De entre los muchos efectos y consecuencias de esta pandemia, que lo ha trastornado todo, es justo reconocer que no todo ha sido negativo. La necesidad de confinar y mantener distancias en previsión de contagios ha forzado, de paso, un salto inesperado en la digitalización de procesos administrativos y en el desarrollo del teletrabajo, la teleasistencia (sanitaria) y la enseñanza telemática; actividades que antes se llevaban a cabo de forma necesariamente presencial, hemos descubierto ahora que se pueden hacer por videoconferencia, con resultados muy similares o incluso mejores, en algunos casos, en términos de eficacia. Realmente ya lo sabíamos antes, pero históricamente los cambios no se convierten en definitivos e irreversibles hasta que no se producen situaciones de crisis, como cuando, durante la primera guerra mundial, el coche sustituyó el caballo como medio de transporte preferido de los seres humanos, cosa que a nadie se le habría ocurrido antes de la guerra.

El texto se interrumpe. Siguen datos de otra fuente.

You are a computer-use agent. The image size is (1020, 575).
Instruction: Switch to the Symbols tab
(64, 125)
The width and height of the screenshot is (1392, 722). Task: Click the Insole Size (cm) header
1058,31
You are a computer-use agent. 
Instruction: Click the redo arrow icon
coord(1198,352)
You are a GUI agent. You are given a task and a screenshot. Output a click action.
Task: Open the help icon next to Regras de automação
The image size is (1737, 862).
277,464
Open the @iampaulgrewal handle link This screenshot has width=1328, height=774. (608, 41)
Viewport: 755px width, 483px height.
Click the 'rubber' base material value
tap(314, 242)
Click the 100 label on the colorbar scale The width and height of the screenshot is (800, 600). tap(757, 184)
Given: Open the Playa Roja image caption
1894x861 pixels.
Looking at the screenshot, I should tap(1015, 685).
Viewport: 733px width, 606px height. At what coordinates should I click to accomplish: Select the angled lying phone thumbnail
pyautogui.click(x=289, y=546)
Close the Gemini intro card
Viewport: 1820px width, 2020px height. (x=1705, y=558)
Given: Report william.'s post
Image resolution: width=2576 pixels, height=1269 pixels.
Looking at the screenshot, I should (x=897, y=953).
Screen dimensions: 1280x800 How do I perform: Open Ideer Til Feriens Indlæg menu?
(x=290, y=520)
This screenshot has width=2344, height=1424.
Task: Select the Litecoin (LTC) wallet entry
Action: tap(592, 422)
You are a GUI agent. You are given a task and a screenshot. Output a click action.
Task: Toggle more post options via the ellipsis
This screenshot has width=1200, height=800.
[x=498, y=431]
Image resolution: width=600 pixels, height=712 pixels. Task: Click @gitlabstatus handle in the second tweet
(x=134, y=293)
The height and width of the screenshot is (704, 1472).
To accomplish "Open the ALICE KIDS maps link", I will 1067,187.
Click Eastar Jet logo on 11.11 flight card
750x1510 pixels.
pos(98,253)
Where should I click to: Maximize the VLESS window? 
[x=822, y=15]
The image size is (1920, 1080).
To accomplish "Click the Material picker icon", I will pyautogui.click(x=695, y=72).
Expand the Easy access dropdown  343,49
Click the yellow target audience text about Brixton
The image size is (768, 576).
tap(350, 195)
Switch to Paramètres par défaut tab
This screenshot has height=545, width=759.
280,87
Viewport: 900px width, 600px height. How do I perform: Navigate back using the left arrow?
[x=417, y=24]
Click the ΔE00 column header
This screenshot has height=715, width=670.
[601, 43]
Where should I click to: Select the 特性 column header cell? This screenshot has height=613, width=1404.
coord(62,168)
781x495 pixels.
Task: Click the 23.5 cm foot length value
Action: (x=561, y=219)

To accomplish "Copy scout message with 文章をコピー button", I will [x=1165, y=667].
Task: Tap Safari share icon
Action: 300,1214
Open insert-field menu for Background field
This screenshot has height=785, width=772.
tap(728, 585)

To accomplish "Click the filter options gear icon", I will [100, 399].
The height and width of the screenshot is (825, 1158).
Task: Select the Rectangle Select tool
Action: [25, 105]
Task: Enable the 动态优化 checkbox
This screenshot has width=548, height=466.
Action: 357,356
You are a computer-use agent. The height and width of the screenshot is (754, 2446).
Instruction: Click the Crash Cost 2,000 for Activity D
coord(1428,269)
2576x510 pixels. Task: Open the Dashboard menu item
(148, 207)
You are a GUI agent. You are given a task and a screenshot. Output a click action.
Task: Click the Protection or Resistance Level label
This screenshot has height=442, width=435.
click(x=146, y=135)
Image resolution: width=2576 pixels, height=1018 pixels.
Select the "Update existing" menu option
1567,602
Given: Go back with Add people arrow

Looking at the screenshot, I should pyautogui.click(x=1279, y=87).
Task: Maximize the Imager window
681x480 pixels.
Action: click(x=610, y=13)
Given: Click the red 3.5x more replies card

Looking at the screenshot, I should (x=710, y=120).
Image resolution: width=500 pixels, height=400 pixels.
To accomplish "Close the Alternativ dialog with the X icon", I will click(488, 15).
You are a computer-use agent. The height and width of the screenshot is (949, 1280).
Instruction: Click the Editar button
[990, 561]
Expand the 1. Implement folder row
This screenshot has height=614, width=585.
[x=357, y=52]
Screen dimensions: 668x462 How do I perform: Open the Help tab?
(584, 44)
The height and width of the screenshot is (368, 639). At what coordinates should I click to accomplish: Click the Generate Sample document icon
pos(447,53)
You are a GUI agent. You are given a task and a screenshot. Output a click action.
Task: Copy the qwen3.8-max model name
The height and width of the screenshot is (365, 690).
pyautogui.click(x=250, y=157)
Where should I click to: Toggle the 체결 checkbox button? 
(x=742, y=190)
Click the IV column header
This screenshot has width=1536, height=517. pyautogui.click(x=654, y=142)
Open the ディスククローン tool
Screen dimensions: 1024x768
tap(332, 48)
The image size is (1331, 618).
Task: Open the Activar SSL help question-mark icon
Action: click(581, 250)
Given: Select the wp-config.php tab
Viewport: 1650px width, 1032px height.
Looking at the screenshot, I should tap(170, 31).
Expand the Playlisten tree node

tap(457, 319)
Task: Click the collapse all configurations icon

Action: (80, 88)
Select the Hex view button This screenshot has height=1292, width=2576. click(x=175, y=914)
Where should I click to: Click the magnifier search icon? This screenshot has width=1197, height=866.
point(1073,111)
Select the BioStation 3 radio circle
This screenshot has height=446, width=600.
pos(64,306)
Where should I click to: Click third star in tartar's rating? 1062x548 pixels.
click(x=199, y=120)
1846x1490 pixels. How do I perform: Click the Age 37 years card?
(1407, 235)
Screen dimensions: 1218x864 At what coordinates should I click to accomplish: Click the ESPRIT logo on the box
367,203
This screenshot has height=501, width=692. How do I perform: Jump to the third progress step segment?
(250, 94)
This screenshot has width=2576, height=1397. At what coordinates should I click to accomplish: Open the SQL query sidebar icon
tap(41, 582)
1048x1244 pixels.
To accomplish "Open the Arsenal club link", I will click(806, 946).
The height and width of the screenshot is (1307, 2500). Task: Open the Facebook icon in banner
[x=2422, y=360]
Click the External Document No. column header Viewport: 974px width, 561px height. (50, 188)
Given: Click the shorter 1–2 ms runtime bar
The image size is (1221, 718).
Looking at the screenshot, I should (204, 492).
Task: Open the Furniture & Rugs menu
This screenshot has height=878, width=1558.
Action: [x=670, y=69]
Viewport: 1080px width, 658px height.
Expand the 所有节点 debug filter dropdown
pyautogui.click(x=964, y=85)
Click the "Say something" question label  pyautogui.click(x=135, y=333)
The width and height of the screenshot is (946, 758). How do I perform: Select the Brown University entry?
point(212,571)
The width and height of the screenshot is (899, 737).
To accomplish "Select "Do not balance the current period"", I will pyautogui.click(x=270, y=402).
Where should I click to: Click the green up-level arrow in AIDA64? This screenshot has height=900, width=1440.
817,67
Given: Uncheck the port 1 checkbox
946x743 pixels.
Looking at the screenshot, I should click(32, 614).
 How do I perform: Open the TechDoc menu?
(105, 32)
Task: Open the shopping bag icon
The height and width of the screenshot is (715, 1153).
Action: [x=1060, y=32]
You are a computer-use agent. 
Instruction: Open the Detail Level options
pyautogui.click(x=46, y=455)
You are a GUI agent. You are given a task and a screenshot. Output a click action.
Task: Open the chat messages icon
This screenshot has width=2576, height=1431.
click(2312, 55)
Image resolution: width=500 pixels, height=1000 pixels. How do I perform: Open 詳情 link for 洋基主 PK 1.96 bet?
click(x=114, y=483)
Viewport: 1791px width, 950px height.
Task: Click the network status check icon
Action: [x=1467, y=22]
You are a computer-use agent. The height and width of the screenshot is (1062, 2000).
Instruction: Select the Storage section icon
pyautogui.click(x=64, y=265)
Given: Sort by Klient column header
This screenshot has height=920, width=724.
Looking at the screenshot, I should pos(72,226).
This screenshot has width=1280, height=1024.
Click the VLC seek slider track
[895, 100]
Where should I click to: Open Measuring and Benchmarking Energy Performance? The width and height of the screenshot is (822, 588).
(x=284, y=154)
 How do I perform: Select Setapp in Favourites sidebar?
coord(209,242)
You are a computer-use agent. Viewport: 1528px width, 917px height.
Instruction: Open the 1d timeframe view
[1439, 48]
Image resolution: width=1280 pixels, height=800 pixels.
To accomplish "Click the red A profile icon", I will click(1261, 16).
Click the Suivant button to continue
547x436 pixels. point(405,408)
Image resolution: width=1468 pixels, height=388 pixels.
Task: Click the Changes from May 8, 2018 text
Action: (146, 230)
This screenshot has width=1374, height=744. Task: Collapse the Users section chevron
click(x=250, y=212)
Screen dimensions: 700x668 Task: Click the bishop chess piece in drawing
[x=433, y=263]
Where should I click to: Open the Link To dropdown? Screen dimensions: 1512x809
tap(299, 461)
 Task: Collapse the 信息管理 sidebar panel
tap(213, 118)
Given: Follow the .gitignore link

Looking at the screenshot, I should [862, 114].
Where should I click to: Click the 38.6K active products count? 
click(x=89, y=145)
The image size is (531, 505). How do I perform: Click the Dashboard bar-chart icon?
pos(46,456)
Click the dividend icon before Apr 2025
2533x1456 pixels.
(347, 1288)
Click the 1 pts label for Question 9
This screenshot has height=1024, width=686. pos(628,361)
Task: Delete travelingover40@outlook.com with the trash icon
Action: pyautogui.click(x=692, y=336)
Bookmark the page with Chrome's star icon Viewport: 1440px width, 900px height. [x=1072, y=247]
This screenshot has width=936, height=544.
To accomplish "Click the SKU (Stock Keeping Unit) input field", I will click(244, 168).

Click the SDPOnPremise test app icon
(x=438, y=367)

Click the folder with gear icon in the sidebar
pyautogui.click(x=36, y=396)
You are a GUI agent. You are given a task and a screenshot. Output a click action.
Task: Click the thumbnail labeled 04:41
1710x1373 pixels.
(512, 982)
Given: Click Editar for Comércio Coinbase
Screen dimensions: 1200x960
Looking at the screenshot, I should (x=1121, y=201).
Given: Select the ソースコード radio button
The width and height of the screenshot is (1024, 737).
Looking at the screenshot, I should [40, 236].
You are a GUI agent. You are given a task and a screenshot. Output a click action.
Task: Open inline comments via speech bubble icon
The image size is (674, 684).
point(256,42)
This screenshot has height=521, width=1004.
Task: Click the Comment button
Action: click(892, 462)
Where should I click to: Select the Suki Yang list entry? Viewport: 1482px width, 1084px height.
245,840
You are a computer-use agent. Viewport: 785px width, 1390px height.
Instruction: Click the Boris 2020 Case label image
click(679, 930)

Es evidente que la tendencia a la digitalización de procedimientos necesarios para la vida en sociedad (como el hecho de que ya sólo se puedan realizar determinados trámites legales mediante internet) y la difusión de la videoconferencia como herramienta de trabajo funcional requieren unos mínimos recursos económicos y competenciales que no se encuentran al alcance de todos. Nuestra sociedad es compleja y diversa, y cualquier cambio que altere el precario equilibrio del sistema hace exudar las profundas diferencias que ya existían.
La cara oscura de la moneda son los que han quedado excluidos de este nuevo salto, los que no tendrán acceso a estas nuevas posibilidades, bien porque no pueden costearse los recursos informáticos o el acceso a internet, bien porque no tienen la experiencia o conocimientos necesarios. Huelga decir que esta «brecha digital» puede tener consecuencias catastróficas en términos de igualdad y derechos fundamentales: no se habla mucho estos días, pero los niños y niñas de familias más desfavorecidas se verán privada, con consecuencias tal vez irreversibles, de su derecho fundamental a la educación. Y hablamos de los niños y niñas, porque son los más vulnerables, pero muchos otros sectores de la sociedad tampoco podrán superar esta «brecha digital», como personas mayores o con pocos recursos en general.
Este es uno de los riesgos del progreso: siempre hay los que no pueden seguir. Como todos los esfuerzos se concentran ahora en las medidas contra la pandemia, no los queremos ver, pero están ahí y se les debe ayudar.
Precisamente, cuando la «brecha digital» se ha hecho más evidente, debemos convertir también este efecto colateral en una oportunidad para solucionar el problema. Corresponde a la sociedad en general asumir esta necesidad. Las administraciones y empresas deben asumir el reto de homogeneizar recursos y competencias en relación con internet, y el Día de Internet es un buen día para recordarlo. No nos podemos permitir de ninguna manera construir una sociedad en la que internet sea necesario para vivir plenamente, pero haya personas que no tengan acceso. El principio de igualdad de oportunidades, más que un principio, debe ser una realidad palpable. Sobre todo, a partir del momento en que, por necesidades imperiosas, lo hemos tenido que virtualizar casi todo.